From the Court’s judgment.  For the full opinion, click here.

“Exeura and Herzum were the two joint venturers that formed the entities known as “Fourthcodex s.p.a.” and Fourthcodex LLC on Aug. 29, 2006. Exeura and Herzum each owned 50% of each of the Fourthcodex entities. The Exeura entities were owned by research and teaching professors in Italy who had individually developed certain software prototypes using grants from the Italian government. Professor Sergio De Julio was the Chairman of the Board of Exeura. He refers to Exeura as a software and professional services company with no experience in marketing or the ability to proceed from a research prototype to a product capable of being marketed. It was the parties’ intent that the Italian Fourthcodex would focus on technical development and the American Fourthcodex would focus on marketing in the U.S.”

“Exeura and Herzum stood in the relationship of joint venturers from Aug. 29, 2006, when the initial private agreement establishing Fourthcodex was signed, until Jan. 22, 2008, when the shareholders voted to dissolve Fourthcodex and to appoint a liquidator. The private agreement as to the distribution of the software components and licensing agreements, etc. was signed on Feb. 8, 2008.”

“It is clear from the evidence, not only as documented in the many emails that were placed into evidence, but also as freely admitted by the participants, that as early as October 2007, Exeura was working separately, not under the auspices of Fourthcodex, to garner customers that were prospects developed by Fourthcodex and to market as its own successes what were actually the successes of Fourthcodex… By November, Exeura had also stopped working on Fourthcodex projects altogether. By Nov. 3, 2007, Exeura was reviewing a proposed business plan for a company that would be called “Exeura Technologies.” The other members of the proposed business would be Herzum employees. Exeura’s Prof.

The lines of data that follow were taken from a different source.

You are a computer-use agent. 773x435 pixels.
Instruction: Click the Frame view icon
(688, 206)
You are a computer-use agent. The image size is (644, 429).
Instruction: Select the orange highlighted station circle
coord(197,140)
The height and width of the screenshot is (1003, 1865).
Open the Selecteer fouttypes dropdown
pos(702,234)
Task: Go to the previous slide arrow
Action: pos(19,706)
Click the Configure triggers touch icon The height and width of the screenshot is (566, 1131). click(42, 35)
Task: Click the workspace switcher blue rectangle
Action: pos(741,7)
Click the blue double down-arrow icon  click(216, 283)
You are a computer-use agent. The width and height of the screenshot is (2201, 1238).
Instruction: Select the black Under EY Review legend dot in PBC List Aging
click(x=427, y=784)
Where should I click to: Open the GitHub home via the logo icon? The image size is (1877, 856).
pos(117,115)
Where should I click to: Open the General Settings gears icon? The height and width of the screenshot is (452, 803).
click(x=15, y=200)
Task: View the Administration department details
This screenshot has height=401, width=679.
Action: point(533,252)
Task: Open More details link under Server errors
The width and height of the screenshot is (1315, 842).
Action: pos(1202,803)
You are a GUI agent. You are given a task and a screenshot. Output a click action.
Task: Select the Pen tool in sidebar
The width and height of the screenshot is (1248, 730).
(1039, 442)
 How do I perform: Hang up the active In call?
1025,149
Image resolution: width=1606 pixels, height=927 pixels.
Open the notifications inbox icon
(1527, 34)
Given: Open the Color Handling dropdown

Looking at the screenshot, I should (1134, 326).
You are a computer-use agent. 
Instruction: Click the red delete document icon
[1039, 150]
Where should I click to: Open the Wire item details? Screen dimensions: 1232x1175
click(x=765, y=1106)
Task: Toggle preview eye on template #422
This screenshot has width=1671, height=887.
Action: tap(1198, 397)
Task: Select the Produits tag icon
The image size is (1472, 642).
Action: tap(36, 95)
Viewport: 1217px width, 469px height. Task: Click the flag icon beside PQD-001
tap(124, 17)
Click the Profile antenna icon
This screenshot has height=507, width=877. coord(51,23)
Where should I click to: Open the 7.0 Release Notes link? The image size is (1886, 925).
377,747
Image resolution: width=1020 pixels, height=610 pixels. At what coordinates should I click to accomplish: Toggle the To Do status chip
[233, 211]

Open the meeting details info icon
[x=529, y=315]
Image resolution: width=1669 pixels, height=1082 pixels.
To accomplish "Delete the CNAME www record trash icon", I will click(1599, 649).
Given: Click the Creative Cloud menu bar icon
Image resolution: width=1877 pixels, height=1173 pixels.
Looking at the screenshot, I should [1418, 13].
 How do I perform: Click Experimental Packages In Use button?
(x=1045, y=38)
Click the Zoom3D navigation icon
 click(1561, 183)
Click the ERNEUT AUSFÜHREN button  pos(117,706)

Pasquale Rullo admitted to planning this new venture at this time. By Nov. 5, 2007, Exeura’s Prof. Rullo was working apart from Fourthcodex to develop a new version of one of the Fourthcodex components for Fourthcodex’ licensee…”

“On December 7, 2007, Exeura’s Prof. De Julio and Prof. Rullo and Herzum’s [employees] .. met secretly in Rome. Prof. De Julio freely acknowledged that this meeting was deliberately kept secret from Peter Herzum. There they continued their discussions as to forming a new company and continuing work on the Fourthcodex components, without Peter Herzum or Fourthcodex. By Dec. 10, 2007, they were looking for office space in Chicago and Exeura was assisting [Plaintiffs’ employee] with information about Exeura to provide to the prospective landlord. As soon as Defendant resigned from Herzum, on Dec. 14, 2007, Prof. De Julio and he discussed working to develop the leads that Fourthcodex had obtained from the KM trade show the preceding month. Prof. De Julio admitted he was well aware of the source of those leads. By Dec. 29, 2007, Prof. De Julio and Defendant baldly agreed to take over a “hot” Fourthcodex lead immediately. On the witness stand, Prof. De Julio acknowledged it was a Fourthcodex lead, and acknowledged they were trying to take it. Exeura’s breach of its fiduciary duties as a joint venturer has thus been well established.”